Plus de détails sont disponibles ici.
Jaime Wah, chef adjoint de la délégation pour la Fédération internationale des Sociétés de la Croix-Rouge et du Croissant-Rouge (FICR) en Ukraine, également en liaison depuis Kyiv, a déclaré que pour beaucoup, la situation aujourd'hui était pire qu'elle ne l'avait jamais été. Les attaques constantes contre les systèmes énergétiques avaient laissé des communautés entières sans chauffage ni lumière. Ce n'était pas seulement une question d'infrastructure, mais de personnes.
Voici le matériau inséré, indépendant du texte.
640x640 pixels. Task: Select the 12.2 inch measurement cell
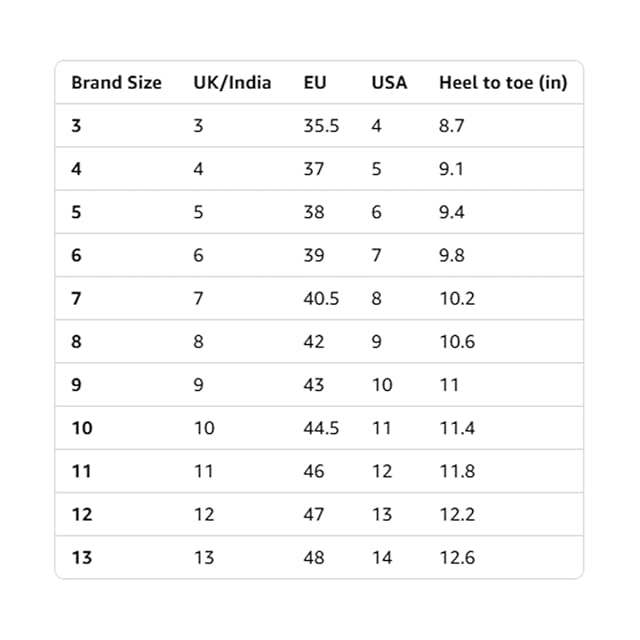457,514
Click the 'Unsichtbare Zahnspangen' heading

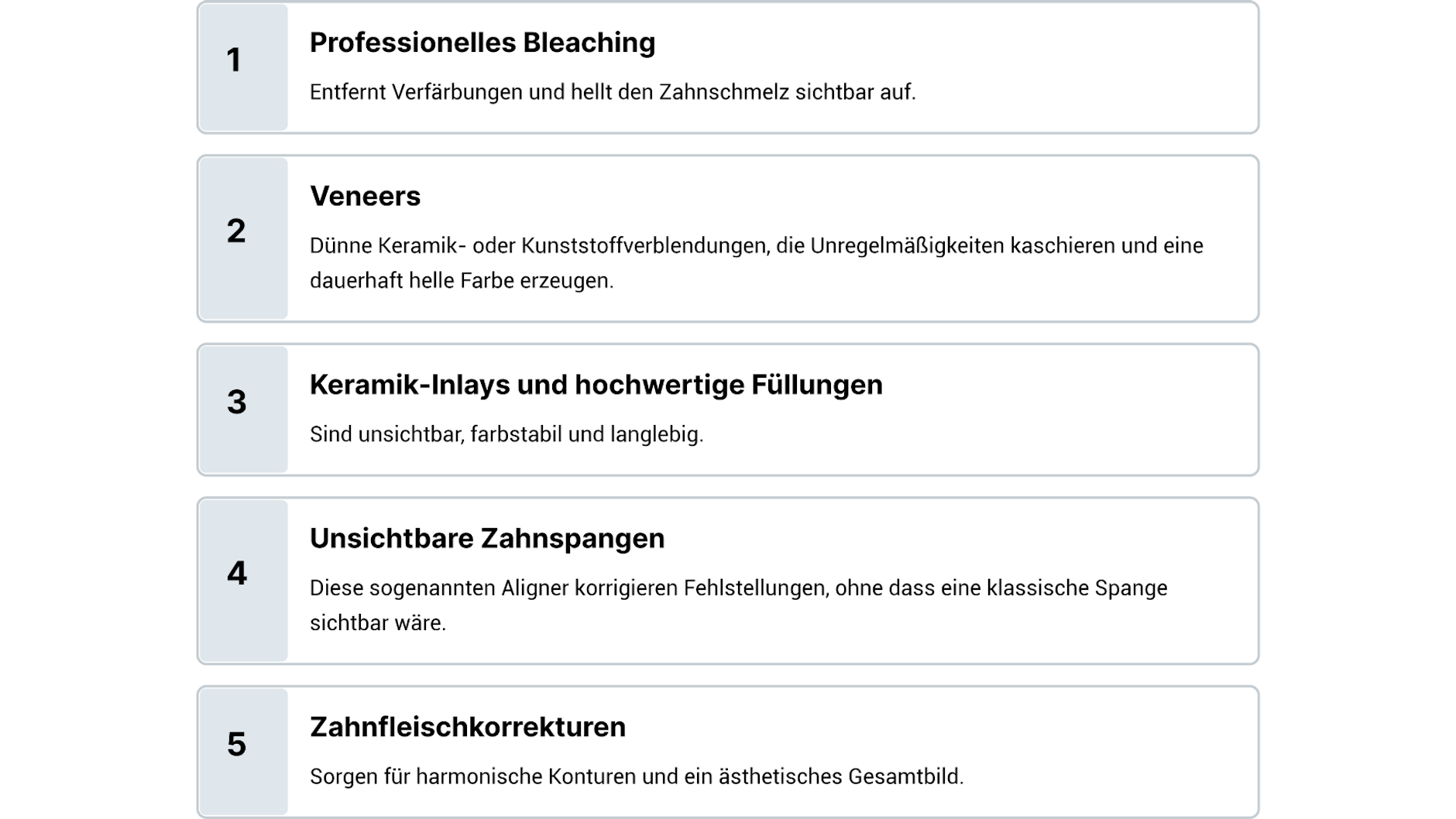pos(486,538)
C'était une crise humanitaire, et les générateurs ne pouvaient pas alimenter chaque appartement, et les plus vulnérables étaient les plus touchés. La FICR avait distribué des générateurs aux communautés locales, avec l'aide de la Croix-Rouge ukrainienne, ainsi que des réparations domiciliaires et d'autres nécessités de base pour aider les gens à vivre dans la dignité. L'obscurité et l'isolement contribuaient à la détresse mentale, a souligné Mme Wah. Au cœur du travail de la Croix-Rouge se trouvaient des bénévoles : plus de 8 000 bénévoles locaux faisaient une différence dans leurs communautés. L'appel d'urgence révisé de la FICR pour 2026 à 2027 faisait face à un déficit de financement de plus de 260 millions de CHF. Sans soutien soutenu, l'assistance serait réduite, les réparations retardées et les familles vulnérables laissées avec moins d'options. La résilience nécessitait des ressources, et les gouvernements et les donateurs étaient donc exhortés à investir dans la reprise et les efforts de durabilité à long terme.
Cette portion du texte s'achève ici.